- [Prompt]: What lines of the data hold the string "post"? Pull each one out.

(Collected data)
┏━━
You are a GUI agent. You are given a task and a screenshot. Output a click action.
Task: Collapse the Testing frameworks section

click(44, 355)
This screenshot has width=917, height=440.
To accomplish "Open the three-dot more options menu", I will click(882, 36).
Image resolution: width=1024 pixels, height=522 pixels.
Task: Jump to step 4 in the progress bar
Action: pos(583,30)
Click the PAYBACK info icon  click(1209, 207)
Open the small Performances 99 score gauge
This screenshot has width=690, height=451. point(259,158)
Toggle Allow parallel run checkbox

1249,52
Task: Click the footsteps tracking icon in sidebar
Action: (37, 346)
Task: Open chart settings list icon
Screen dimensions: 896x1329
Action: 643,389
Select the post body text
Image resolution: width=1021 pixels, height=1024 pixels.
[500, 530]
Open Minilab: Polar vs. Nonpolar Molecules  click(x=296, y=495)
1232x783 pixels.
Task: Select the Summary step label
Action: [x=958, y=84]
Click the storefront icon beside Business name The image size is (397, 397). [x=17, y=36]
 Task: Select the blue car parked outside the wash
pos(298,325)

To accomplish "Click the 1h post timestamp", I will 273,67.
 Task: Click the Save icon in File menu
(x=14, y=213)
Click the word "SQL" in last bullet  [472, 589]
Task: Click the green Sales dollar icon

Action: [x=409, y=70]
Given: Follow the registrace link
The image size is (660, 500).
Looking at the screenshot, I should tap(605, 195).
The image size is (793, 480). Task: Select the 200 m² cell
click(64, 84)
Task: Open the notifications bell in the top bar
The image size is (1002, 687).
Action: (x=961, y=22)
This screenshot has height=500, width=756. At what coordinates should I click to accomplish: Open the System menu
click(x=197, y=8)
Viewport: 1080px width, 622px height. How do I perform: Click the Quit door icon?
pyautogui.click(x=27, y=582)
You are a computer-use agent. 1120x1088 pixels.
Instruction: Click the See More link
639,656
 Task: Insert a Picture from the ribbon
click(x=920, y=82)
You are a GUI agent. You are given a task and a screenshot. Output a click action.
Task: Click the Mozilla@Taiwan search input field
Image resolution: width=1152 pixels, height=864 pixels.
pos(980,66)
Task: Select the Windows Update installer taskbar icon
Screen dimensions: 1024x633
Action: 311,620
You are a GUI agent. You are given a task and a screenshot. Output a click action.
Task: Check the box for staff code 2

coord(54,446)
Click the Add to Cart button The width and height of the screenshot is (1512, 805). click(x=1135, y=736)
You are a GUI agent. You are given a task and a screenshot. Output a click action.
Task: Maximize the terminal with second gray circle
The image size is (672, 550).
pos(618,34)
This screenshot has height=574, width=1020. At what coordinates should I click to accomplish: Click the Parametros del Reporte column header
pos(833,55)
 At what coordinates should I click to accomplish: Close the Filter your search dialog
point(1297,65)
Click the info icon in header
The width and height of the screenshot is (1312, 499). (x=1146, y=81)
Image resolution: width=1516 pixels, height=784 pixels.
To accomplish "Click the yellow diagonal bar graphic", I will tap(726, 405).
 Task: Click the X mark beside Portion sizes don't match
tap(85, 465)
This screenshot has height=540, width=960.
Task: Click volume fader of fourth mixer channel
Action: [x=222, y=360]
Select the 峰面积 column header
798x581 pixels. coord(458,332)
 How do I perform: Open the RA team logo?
┗━━
- [Task response]:
Select the post body text
To accomplish "Click the 1h post timestamp", I will 273,67.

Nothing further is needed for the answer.